Who Do You Tell?

Database Filters

Type of intervention     

Facilitator led workshops for elementary school aged children to support them in understanding what sexual abuse is, the impacts it can have and how to access help. Awareness raising and training sessions are also delivered to teachers and parent/caregivers alongside.   

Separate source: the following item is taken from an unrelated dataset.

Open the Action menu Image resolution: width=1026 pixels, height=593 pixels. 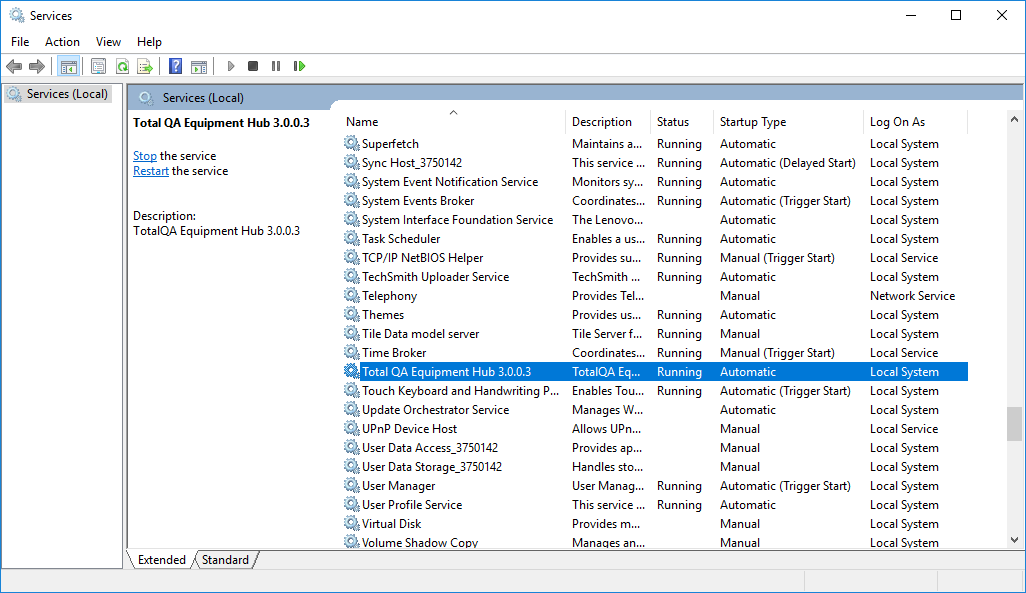[62, 42]
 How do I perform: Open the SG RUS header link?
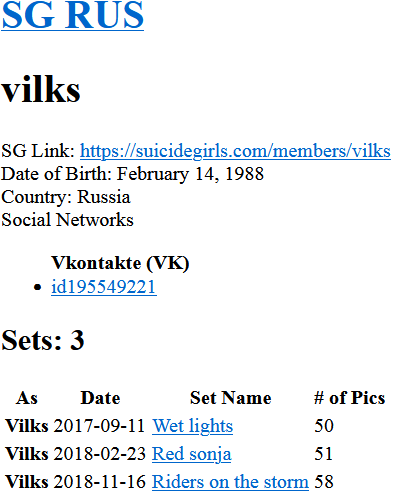pyautogui.click(x=73, y=15)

Target group/s, level/s of prevention and sub-group/s:

Primary prevention program for elementary school aged children with supplementary training for teaching staff and caregivers alongside.   

Target population     

Children aged 4-12.   

Delivery organisation     

Calgary Communities Against Sexual Abuse is a registered charity in Canada. They offer crisis support and counselling for survivors of sexual harassment, abuse, or assault. In addition, they seek to raise awareness of sexual violence through education programs and community development. This service is primarily in Calgary, Canada, and surrounding areas.

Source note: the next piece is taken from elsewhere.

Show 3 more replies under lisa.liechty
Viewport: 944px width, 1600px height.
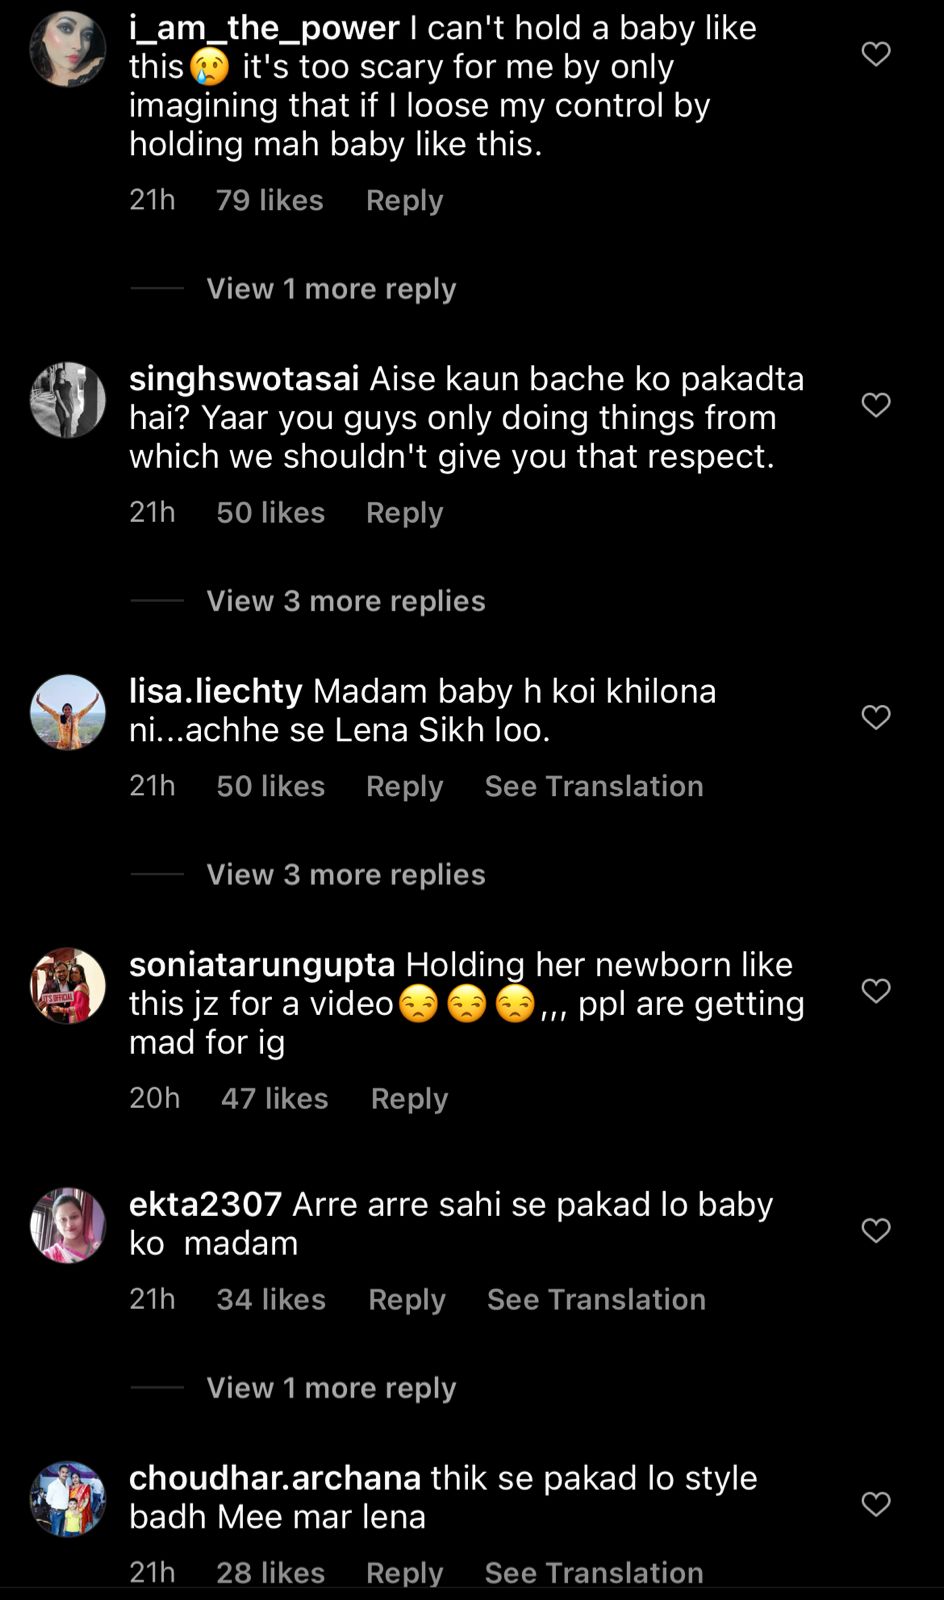[x=346, y=875]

Mode and context of delivery  

Education workshops including interactive elements such as role play, group discussions and pictures. This seeks to provide participants with the skills to recognise abuse, understand healthy relationships, develop bodily autonomy, and know how to access support.   

Level/Nature of staff expertise required    

Sessions are co-facilitated by two educators who hold a bachelor’s degree level of education alongside several years of experience in community work or development.   

Intensity/extent of engagement with target group(s)    

The program consists of two session running from 45-60 minutes.   

Description of intervention 

Who Do You Tell has been developed using research-based ideas and methods. Over two sessions, participants develop the skills to recognise abuse and how to access support from a trusted adult. In addition, they explore the concept of healthy relationships, bodily autonomy, and the impacts of sexual violence. Key messages of the sessions include:

  • Children’s bodies belong to them
  • Child sexual abuse is never a child’s fault
  • Tell an adult that you trust

The co-facilitators use a range of age-appropriate delivery methods to enable discussion and interaction from participants. In younger age groups this includes pictures and play skits, for older children the sessions centre around group discussions, videos and pictures. Activities include learning about appropriate touches, help seeking strategies and practicing setting boundaries. Additional resources have been developed specific to the needs of Muslim, East Asian and Indigenous communities.

The program messaging is supported through interaction with teachers and care givers through presentations, handouts and follow up conversations. The parent/caregiver presentation provides them with knowledge on the session contents, how to speak to children about sexual abuse and support children with disclosures and provides a space for questions. The teacher session is designed to help reinforce the program messaging and provide staff with knowledge of sexual abuse and support.


In qualitative interviews with 116 children, participants reported that they remembered the core concepts of the program at follow up several months later. Key messages which had been retained included awareness of what constitutes sexual abuse and that this can be perpetrated by someone in their family. Some aspects of the program were critiques including that certain elements may be too young for older children, and that splitting groups according to gender may be better for older children. The authors conclude that children had very little knowledge of sexual abuse prior to the program, demonstrating its value (Tutty, 2014).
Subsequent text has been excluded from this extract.